October 20, 2011

A W5 Wishlist: Your vote on journalism's top movers and shakers

By Fiona O'Connor

For the past two years, Samara has had the honour of bringing some of journalism’s leading innovators to Toronto through its partnership with the Massey College Canadian Journalism Fellowship. This year, we’re teamed up with a dynamic roster of journalists who bring a range of experiences and perspectives to the table.

The Massey-Samara seminar series is founded on the belief that public affairs journalism is one of the vital ingredients of a healthy democracy. Our approach is simple: we seek out inspiring examples of leadership, creativity and innovation from around the world, and create a gathering space for journalists and others interested in public affairs reporting to listen, learn and exchange.
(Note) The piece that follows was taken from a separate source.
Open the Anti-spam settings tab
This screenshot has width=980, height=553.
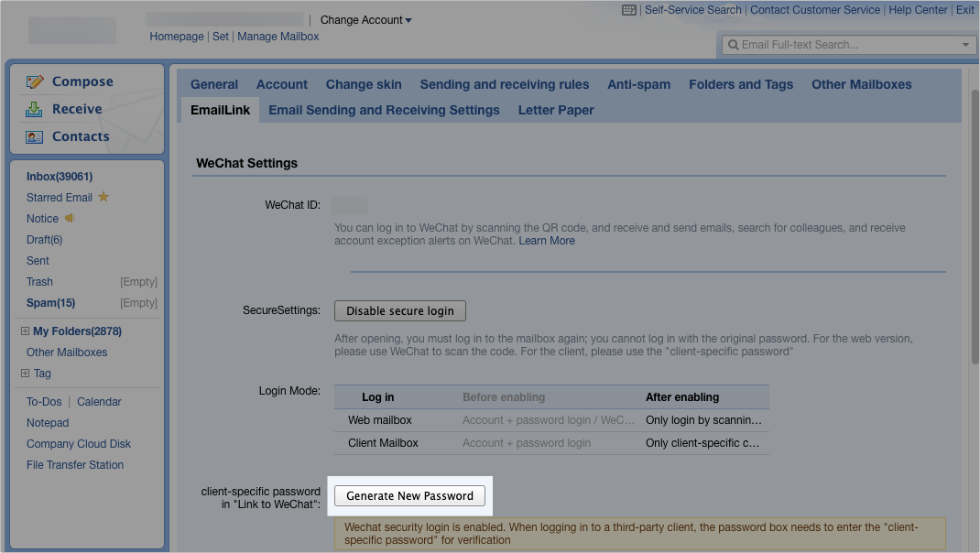click(x=638, y=84)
You can find audio and video recordings of our past speakers, which include Emily Bell, former director of digital content for the Guardian, Wikileaks volunteer and Icelandic MP Birgitta Jónsdóttir, and ProPublic Editor and CEO Paul Steiger, here on our website.

With the media landscape so rapidly evolving, it would seem that there’s no shortage of bright muckraking minds who would make compelling guest speakers for our series.  While our plans for 2012 are shaping up (you can expect an announcement in the coming weeks), we want to know which leading public affairs journalist you’d like to see pay us a visit down the road. We can’t make any promises, but invite you think big, and send us your thoughts on who is shaping the future of the news industry, for journalists and the public alike.
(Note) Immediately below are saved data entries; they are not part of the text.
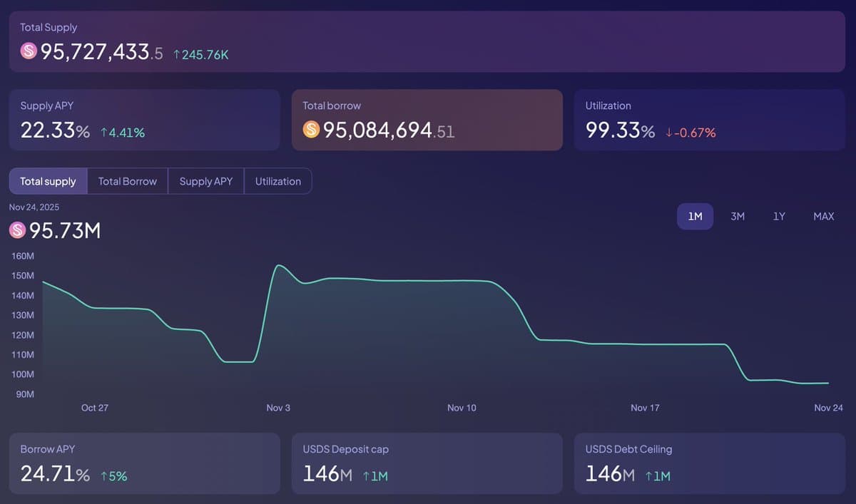856x504 pixels.
Task: Set chart range to 1Y
Action: (x=779, y=216)
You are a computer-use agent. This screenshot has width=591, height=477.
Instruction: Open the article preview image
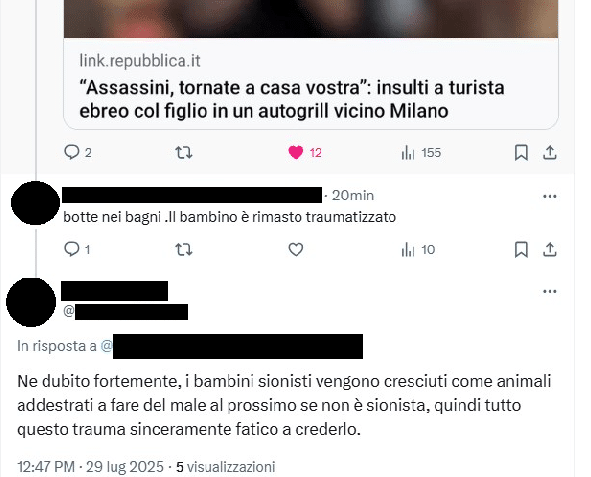coord(311,19)
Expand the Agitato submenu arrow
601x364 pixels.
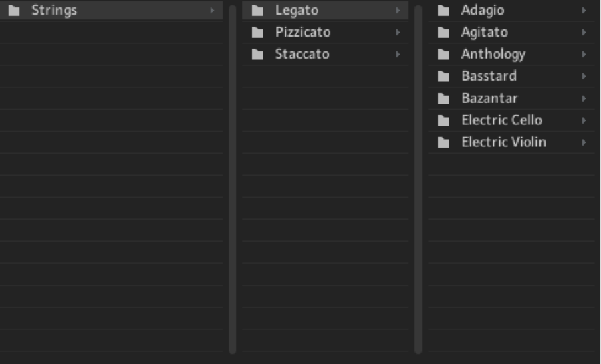click(584, 33)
You can leave us a comment below or drop us a note via Facebook, Twitter or at [email protected]


Comments (6) Permanent link to this post



Nick Van der Graaf

October 20, 2011 19:49 PM

Thanks for soliciting ideas! OK, some suggestions:

Michael Valpy
Chantal Hebert
Neil MacDonald
Gwynne Dyer
Rick Salutin
Haroon Siddiqui

Chris Hedges
George Monbiot
Timothy Garton Ash
Charlie Brooker!


October 20, 2011 22:16 PM

Great suggestions,  Nick! You've mentioned some key figures that we'll definitely be keeping in mind for future events. Thanks for your contribution, and be sure to stay tuned for more news soon.

Brett Ballanger

October 25, 2011 01:25 AM

I'd nominate Steve Paikin, he hosts Canada's best current affairs show and hosted the English leaders debate during the last election.


October 25, 2011 01:45 AM

Thanks for your comment, Brett. Agreed - Steve Paikin is certainly a leader in current affairs programming in Canada. (Of course, we may be biased - we've had the pleasure of appearing on his show, The Agenda, a few times to talk about our MP exit interview project! ww3.tvo.org/.../alison-loat-job-no-description)

Bill Doskoch

October 25, 2011 08:44 AM

Originally posted to Alison Loat's G+ thread:

I work for CTV News, so this one is a biased pick, but how about our digital news evangelist Kevin Newman? He took a year off to reboot and is now tasked with helping CTV News become a digital news organization.
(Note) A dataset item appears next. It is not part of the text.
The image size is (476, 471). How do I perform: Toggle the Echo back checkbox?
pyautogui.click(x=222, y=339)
Ariana Huffington: She's opened a Canadian and now a Quebec edition of the Huffington Post. You might want to ask her how to take a global brand national -- and whether it's working or not. Smile

John Paton: An ex-Toronto Sun guy, he's gotten attention from some circles about his digital-first strategy. He's certainly been influential with Postmedia. I read one of his speeches, and it was quite good.

He's not really a journalist, but I would suggest Evgeny Morozov, author of The Net Delusion: The Dark Side of Internet Freedom, as a good counterpoint to the digital utopians.

Ask Tony Burman who might be a good speaker from Al-Jazeera English. It was on a tremendous roll in the past year.

There have been some controversies in how polling is being conducted in this day and age. It might be useful to find someone to address this topic for journalists. I heard Allan Gregg say during the federal election that (this is a paraphrase) reporting a poll's results to the decimal point is evidence of either ignorance or dishonesty on the part of the news organization.

While I don't have a speaker in mind, how about this question: Does good journalism make for boring politics? And does a well-executed political campaign make for boring journalism? If so, what is the cost to democracy, given our declining voter participation rates.

Those are some initial thoughts.


October 25, 2011 22:25 PM

Hi, Bill. Thanks so much for taking the time to give us such a thoughtful and considered list - you've gone above and beyond with your suggestions! A number of them really get to the heart of what we're after: individuals whose work in public affairs journalism is shaping the media landscape in some way. We're going to digest all these great ideas and will come back with news soon! Thanks again. - The Samara team.